--- start EXTRACTED TEXT ---

Your welcome. I have not heard much from her current host so I hope she gets sent on to the next one on time and we will see and hear more from her.


----------



## Mags1956 (Sep 15, 2012)

Hi there Mum, what a time I have been having here. So much to tell, firstly I went camping in a tent. Unfortunately it was rather a wet weekend but lots of adults and girl guides to look after me. The girls had a good time and I was able to watch them cooking on open fires, making things from wood, boating, making bracelets walking and lots of talking and singing. Downside was the noise from the airplanes, apparently the campsite was right underneath the flight path for Manchester Airport. 
I have been on lots of walks with Tazz and Blake and seen cows with their calves in the fields. What a funny sight they are at times. It is very noisy on these walks too, again because of the airplanes. The field is very close to the airport and the planes are very low in the sky. The cows do not seem to mind though. 
I have met lots of children when Harvey has been going to school and it has been very difficult to make sure that I don't get taken to another home. 
Hope that you are keeping well and I will get to see you soon.
Love from Maxine (Izzy)


----------



## Spinningmary (Feb 18, 2014)

Good to hear from you Maxine/izzy. 
We think you went off to a Girl Guide camp when it rained so much, soon we are going to be taken to a Trefoil Guild activity day at the Bidwell Centre at Two Mile Bottom. Will try and get Spinningmary to send photos of us by the campfire. Actually she is going to be inside organising woolie crafts.
Enjoy the Bank Holiday weekend, it is bound to rain!
Love The Bear and He Bear. xx


----------



## Mags1956 (Sep 15, 2012)

--- end EXTRACTED TEXT ---

* [DIRECTION A]
Answer these questions about the forum thread:
(i) Under which airport's flight path was the campsite?
(ii) With whom did Maxine go on walks?
(iii) Where is the Bidwell Centre?
* [DIRECTION B] Copy the forum thread between "Hope that you" and "from you Maxine/izzy.", inclusive, and change "Maxine" to "Martha".
The items aren't needed for anything here.

--- start DATA SUPPLIED ---

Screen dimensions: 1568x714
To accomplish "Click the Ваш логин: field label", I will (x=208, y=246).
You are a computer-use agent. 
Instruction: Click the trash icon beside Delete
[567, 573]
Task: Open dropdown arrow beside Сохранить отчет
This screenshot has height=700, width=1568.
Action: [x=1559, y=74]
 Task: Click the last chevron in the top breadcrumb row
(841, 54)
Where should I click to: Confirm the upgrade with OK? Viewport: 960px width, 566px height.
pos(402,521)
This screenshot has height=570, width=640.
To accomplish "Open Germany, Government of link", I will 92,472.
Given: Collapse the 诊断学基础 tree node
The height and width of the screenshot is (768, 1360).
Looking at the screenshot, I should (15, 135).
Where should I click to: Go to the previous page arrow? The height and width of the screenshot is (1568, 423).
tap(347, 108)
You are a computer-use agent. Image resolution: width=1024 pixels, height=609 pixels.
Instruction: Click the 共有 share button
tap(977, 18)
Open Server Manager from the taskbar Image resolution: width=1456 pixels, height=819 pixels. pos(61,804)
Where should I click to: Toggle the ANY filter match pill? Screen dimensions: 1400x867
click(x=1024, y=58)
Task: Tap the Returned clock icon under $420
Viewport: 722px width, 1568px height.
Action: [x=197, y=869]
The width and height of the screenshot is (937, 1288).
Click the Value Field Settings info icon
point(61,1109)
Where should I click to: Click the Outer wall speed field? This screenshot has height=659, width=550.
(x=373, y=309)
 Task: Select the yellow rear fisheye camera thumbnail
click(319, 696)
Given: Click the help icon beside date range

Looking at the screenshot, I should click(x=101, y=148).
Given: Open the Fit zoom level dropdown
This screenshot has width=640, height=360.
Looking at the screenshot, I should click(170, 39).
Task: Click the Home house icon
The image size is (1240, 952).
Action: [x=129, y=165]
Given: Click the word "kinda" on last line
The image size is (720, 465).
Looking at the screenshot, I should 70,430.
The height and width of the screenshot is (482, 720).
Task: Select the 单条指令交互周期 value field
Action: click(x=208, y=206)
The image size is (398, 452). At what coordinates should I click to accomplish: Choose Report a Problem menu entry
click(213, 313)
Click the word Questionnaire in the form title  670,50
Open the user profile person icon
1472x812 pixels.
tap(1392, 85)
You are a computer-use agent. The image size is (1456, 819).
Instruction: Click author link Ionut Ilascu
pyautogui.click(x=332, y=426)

--- end DATA SUPPLIED ---

* [TASK RESULT A]
(i) Manchester Airport
(ii) Tazz and Blake
(iii) At Two Mile Bottom

* [TASK RESULT B]
Hope that you are keeping well and I will get to see you soon.
Love from Martha (Izzy)


----------



## Spinningmary (Feb 18, 2014)

Good to hear from you Martha/izzy.